令嬢たちの笑い声が聞こえてちょっと安心する。
「どうぞアドニス様は先にお帰りになって。女同士で時間を気にせずにおしゃべりしたいので」
キャロラインはしきりにアドニスに帰宅を勧める。
(案外楽しそうにやれているみたいだな)
そう考えたアドニスは
(女性同士盛り上がっているところを邪魔するのも無粋だな)
もともとパーティーが嫌いなことも手伝い、これ幸いと一人先に帰ることにした。
それを確認したキャロラインはほくそ笑み、
「アドニス様はディアンドラ様とパーティーを抜けられたようよ」
令嬢たちのところへ戻ると嘘をついた。
「えっ!」寝耳に水のオフィーリアである。
(ディ、ディアンドラ様と二人で……)
キョロキョロ見渡してみたが、すでにアドニスの姿はない。
(置いて帰られてしまった……)
捨て犬はきっとこういう気持ちなんだろうなぁ……とオフィーリアは世の中の捨て犬に同情した。
……もとい同調した。
アドニスに置いてきぼりにされたオフィーリアに同情したのか、あるいは自分たちと同類とみなしたのか、令嬢たちの態度が完全に和らいだ。
そして慰めるように言った
「私たちがアドニス様と婚約していた時も、パーティーでディアンドラ様とばかりお話しされてたわ」
彼女たちはみんなディアンドラが嫌いだった。
「ディアンドラ様って、男性関係が派手で複数の男性と噂があるのよ」
「美しいけど、なんだか毒々しいと言うか禍々しいというか。私は苦手だわ」
「私もよ。性格キツいみたいだし。いつも胸元の開いたドレスよね」
「男性ウケは抜群のようだけど」
さっきまでオフィーリアをいじめようとしていたことなど忘れ、ディアンドラの悪口で盛り上がる。

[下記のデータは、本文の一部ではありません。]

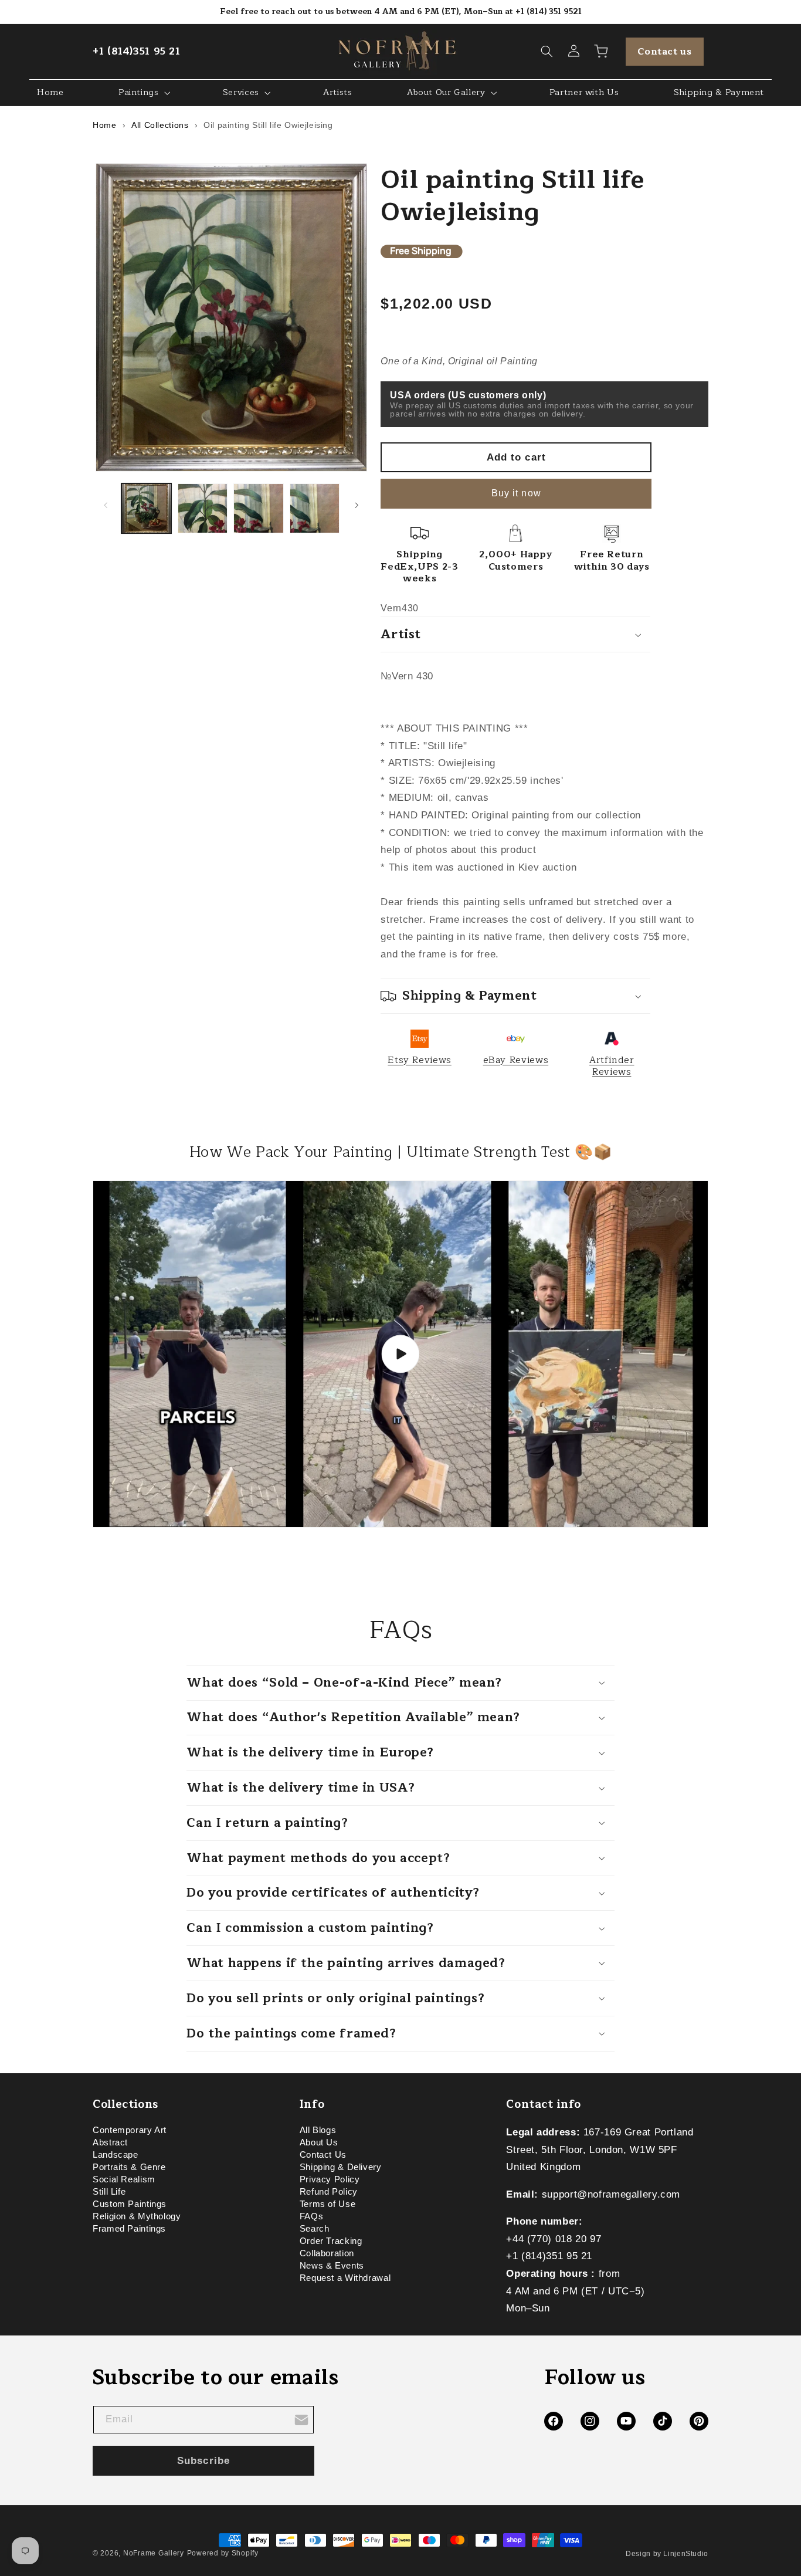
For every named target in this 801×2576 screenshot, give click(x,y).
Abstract (110, 2143)
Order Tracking (331, 2241)
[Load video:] (400, 1354)
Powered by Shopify (223, 2553)
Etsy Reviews (420, 1060)
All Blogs (318, 2132)
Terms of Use (328, 2204)
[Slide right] (357, 505)
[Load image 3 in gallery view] (258, 508)
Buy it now (516, 493)
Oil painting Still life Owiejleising (268, 125)
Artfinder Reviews (611, 1065)
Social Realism (124, 2180)
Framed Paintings (129, 2229)
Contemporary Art (130, 2132)
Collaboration (327, 2253)
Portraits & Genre (129, 2167)
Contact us (664, 51)
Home (105, 125)
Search (315, 2229)
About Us (319, 2143)
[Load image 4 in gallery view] (315, 508)
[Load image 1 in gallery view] (146, 508)
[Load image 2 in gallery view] (203, 508)
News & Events (332, 2266)
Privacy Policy (330, 2180)
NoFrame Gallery (153, 2553)
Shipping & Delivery (341, 2167)
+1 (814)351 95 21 (137, 51)
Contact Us (323, 2155)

共通の敵が出来ると結束力が高まるのは女子グループの常識だ。
「ディアンドラ様も以前アドニス様の婚約者だったのですか?」オフィーリアが尋ねる。
「いいえ。お二人とも一人っ子で家を継がなくてはいけないから婚約はできないのよ」
そうだったのか……
オフィーリアは全てが腑に落ちたような気がした。
アドニスは結婚したくても出来ないディアンドラがいたから。
だから23回も婚約破棄を繰り返しているのではないだろうか。
オフィーリアはなぜか鉛でも飲み込んだみたいに、重苦しい気持ちになった。
深紅のドレスを纏ったグラマラスなディアンドラ。
痩せっぽちで貧相な自分とは大違いだ。
アドニスはやはりああ言う女らしい人が好きなのだろう。
事実アドニスとディアンドラは親しい間柄であった。
しかし二人の関係は男女のそれとは少し違う。
むしろ男同士の友情に近かった。
ディアンドラはその見た目に反し、意外とサバサバした性格であった。
アドニス同様、ディアンドラも親の決めた婚約相手と何度も破談になっている。
あまり恋愛体質でないところも二人は似ていたのだった。
さて、令嬢たちとのおしゃべりはしばらく続きやがて散会の時刻となった。
また是非機会があればご一緒しましょうと約束して、みんなぞろぞろと帰路に就いたのだがーーー
オフィーリアは会場の門の付近に呆然と立ち尽くした。
バーンホフ家の馬車はとっくの昔に帰ってしまっていたのだ。
ーーーオフィーリア一人を会場に置き去りにして。